Your goal: Each line from the one containing "This screenshot has width=1456, height=815." to the end of the entries below must be restated exactly, and no other line should appear.

Collected data entries:

********************

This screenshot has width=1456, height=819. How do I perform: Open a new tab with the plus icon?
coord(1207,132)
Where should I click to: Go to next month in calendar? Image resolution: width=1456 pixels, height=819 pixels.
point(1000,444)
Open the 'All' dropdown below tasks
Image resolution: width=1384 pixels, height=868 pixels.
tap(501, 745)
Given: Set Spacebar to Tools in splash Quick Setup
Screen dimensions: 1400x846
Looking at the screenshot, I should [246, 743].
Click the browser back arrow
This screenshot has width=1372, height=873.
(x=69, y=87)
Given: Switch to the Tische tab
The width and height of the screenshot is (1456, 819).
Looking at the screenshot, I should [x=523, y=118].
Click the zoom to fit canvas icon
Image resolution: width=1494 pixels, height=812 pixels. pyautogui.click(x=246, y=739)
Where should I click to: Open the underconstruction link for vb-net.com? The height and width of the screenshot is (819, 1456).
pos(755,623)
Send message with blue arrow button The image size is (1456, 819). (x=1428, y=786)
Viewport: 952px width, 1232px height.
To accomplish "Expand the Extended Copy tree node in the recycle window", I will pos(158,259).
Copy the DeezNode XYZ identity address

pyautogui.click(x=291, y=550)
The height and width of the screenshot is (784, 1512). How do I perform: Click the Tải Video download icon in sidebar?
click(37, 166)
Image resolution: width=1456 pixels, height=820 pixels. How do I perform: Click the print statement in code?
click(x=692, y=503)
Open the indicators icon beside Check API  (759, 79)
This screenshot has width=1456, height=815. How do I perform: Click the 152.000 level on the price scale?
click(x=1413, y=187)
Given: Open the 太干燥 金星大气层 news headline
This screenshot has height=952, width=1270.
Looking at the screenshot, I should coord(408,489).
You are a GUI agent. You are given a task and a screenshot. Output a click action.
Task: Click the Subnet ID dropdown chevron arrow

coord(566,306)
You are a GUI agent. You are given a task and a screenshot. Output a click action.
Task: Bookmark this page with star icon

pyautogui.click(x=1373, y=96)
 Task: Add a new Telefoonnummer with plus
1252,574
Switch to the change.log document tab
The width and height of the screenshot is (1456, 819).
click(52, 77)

********************

Reply:
This screenshot has width=1456, height=815. How do I perform: Click the 152.000 level on the price scale?
click(x=1413, y=187)
Given: Open the 太干燥 金星大气层 news headline
This screenshot has height=952, width=1270.
Looking at the screenshot, I should coord(408,489).
You are a GUI agent. You are given a task and a screenshot. Output a click action.
Task: Click the Subnet ID dropdown chevron arrow

coord(566,306)
You are a GUI agent. You are given a task and a screenshot. Output a click action.
Task: Bookmark this page with star icon

pyautogui.click(x=1373, y=96)
 Task: Add a new Telefoonnummer with plus
1252,574
Switch to the change.log document tab
The width and height of the screenshot is (1456, 819).
click(52, 77)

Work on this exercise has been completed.